Note: If this step terminates early, re-running the cell will automatically
resume from the last completed structure.

In [None]:
rewrite_af_cif_structure(
    af_pred_folder=AF_PRED_DIR,
    chains_df_path=CHAINS_CSV,
    output_folder=REWRITED_PDB_DIR,
)

print("✔ AF PDB rewritten")

In [None]:
rewrite_af_score_file(
    af_pred_folder=AF_PRED_DIR,
    chains_df_path=CHAINS_CSV,
    output_folder=REWRITED_PDB_DIR,
)

print("✔ score rewritten")

## Step 3 — Split Trimer Predictions into Dimers

Trimer AlphaFold predictions are decomposed into all possible dimer pairs.

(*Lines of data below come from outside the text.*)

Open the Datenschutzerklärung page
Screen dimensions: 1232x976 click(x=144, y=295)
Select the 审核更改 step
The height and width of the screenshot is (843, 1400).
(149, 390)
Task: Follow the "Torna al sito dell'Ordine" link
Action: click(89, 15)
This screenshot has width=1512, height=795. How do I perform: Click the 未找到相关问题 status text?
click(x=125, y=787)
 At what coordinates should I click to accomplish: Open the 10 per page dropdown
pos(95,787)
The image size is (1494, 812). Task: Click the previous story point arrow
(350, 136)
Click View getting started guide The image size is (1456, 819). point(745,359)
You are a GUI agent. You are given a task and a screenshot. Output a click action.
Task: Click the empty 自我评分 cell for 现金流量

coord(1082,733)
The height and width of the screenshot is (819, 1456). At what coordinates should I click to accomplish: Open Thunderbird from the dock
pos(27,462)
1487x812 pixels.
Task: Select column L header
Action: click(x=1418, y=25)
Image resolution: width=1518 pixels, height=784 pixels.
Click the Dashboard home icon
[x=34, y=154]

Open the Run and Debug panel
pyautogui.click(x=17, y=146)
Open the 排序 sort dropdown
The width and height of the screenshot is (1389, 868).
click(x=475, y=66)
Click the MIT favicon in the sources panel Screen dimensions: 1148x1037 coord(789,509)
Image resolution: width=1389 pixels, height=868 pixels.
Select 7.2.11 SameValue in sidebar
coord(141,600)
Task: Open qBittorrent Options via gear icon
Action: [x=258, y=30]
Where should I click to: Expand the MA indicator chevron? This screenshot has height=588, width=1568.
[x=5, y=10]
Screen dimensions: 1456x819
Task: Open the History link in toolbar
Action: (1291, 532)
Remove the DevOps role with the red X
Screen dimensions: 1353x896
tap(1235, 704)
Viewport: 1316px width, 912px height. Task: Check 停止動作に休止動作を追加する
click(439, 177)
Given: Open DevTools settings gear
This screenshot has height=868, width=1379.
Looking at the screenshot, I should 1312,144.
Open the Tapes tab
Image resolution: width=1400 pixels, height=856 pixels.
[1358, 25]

These dimers form the candidate structural building blocks
for complex assembly.

In [None]:
split_trimer_to_dimers(
    REWRITED_PDB_DIR,
    PAIRS_DIR
)

print("✔ Trimer split to dimers")

## Step 4 — Select Central Dimer Structures

For each protein pair, the most central or representative dimer
is selected based on structural criteria.

This reduces redundancy and improves assembly efficiency.

In [None]:
select_most_central_pdb(PAIRS_DIR)

print("✔ Central dimers selected")

## Step 5 — Monte Carlo Tree Search (MCTS) Assembly

Finally, we assemble the full protein complex using an MCTS algorithm,
guided by:

- Network topology
- Structural compatibility
- Crosslinking constraints

The final assembled structures and logs are written to the output directory.

In [None]:
args = argparse.Namespace(
    network=NETWORK_CSV,
    pairdir=PAIRS_DIR,
    useqs=USEQS_CSV,
    ucrosslinks=UCROSSLINKS_CSV,
    outdir=OUTPUT_DIR,
)

mcts.main(args)

## Summary

This notebook provides an end-to-end demonstration of the
protein complex assembly pipeline, from interaction data
to final structural models.

The modular design allows individual steps to be adapted
or replaced depending on experimental input and biological context.